Data for finding visible targets
-=-=-

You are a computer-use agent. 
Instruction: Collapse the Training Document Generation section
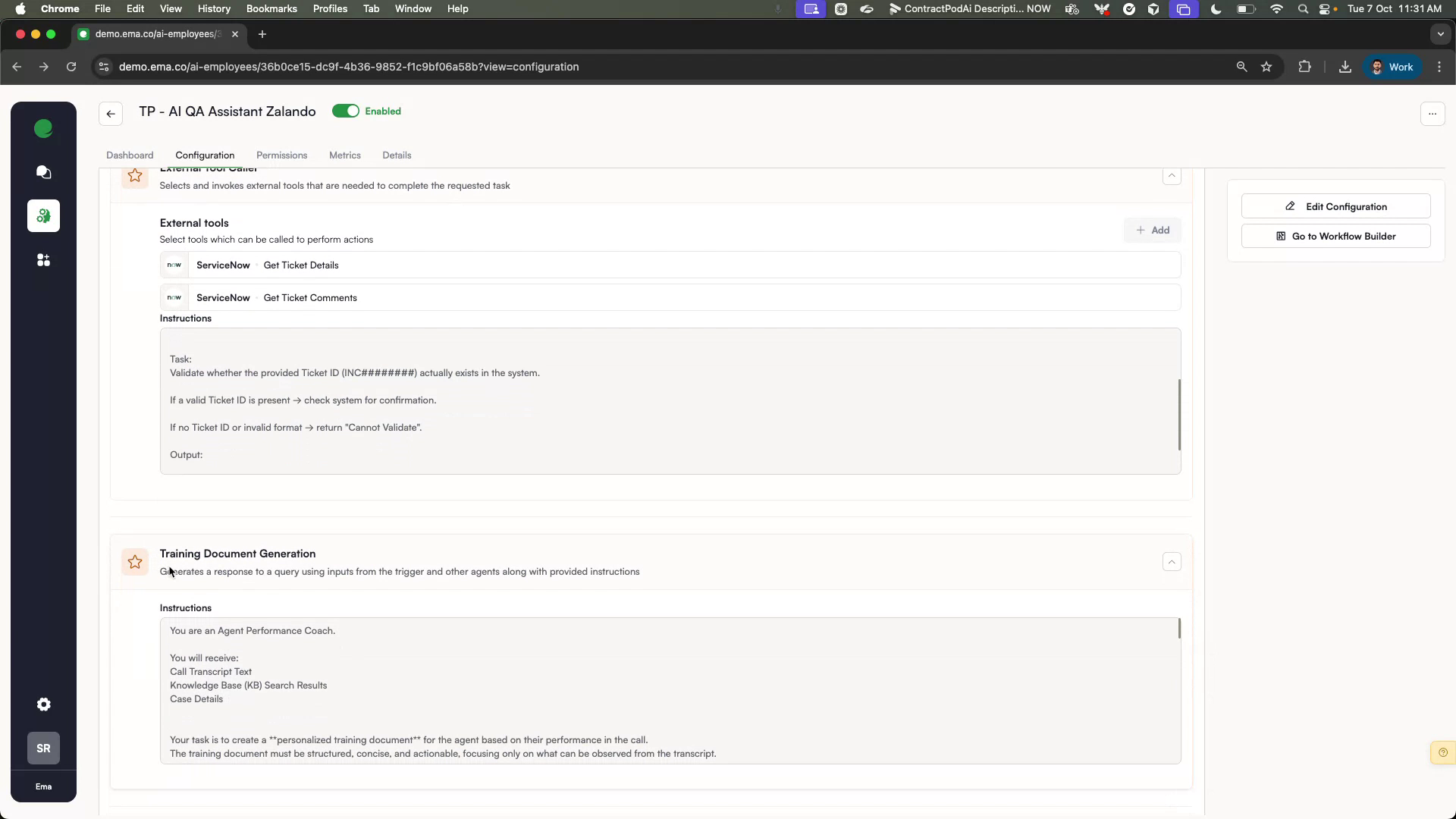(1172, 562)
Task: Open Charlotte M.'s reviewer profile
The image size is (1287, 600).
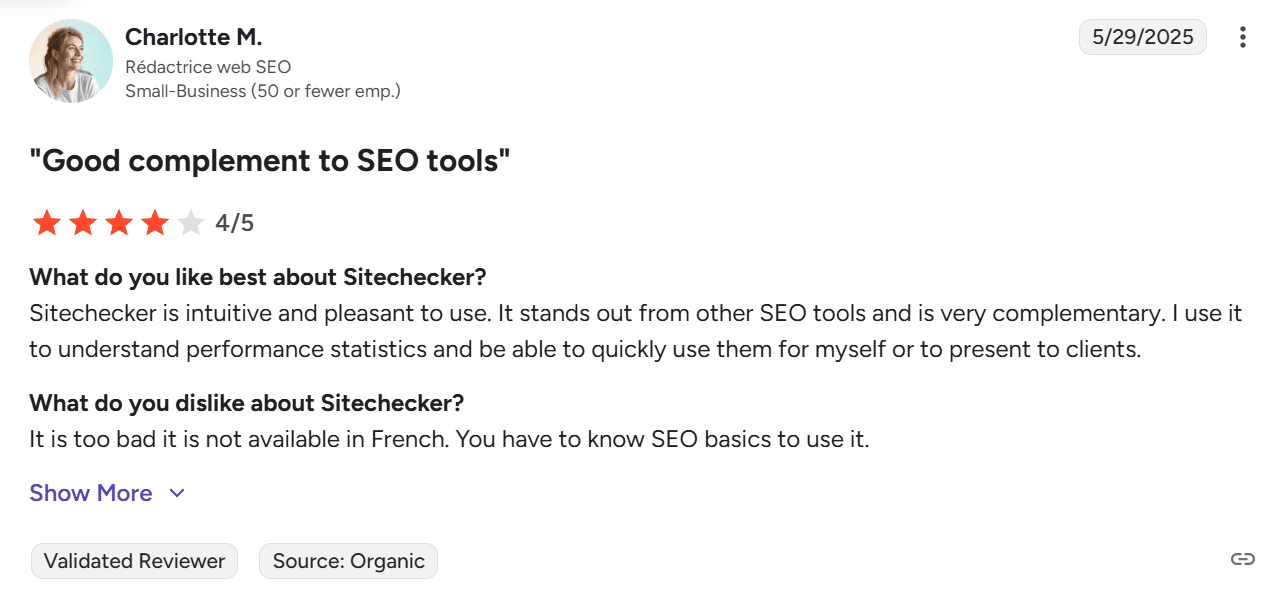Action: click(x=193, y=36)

-=-=-

What the task asks. Set down the lines above word for word, leaving out the pictures.

Correct result.
You are a computer-use agent. 
Instruction: Collapse the Training Document Generation section
(1172, 562)
Task: Open Charlotte M.'s reviewer profile
The image size is (1287, 600).
Action: click(x=193, y=36)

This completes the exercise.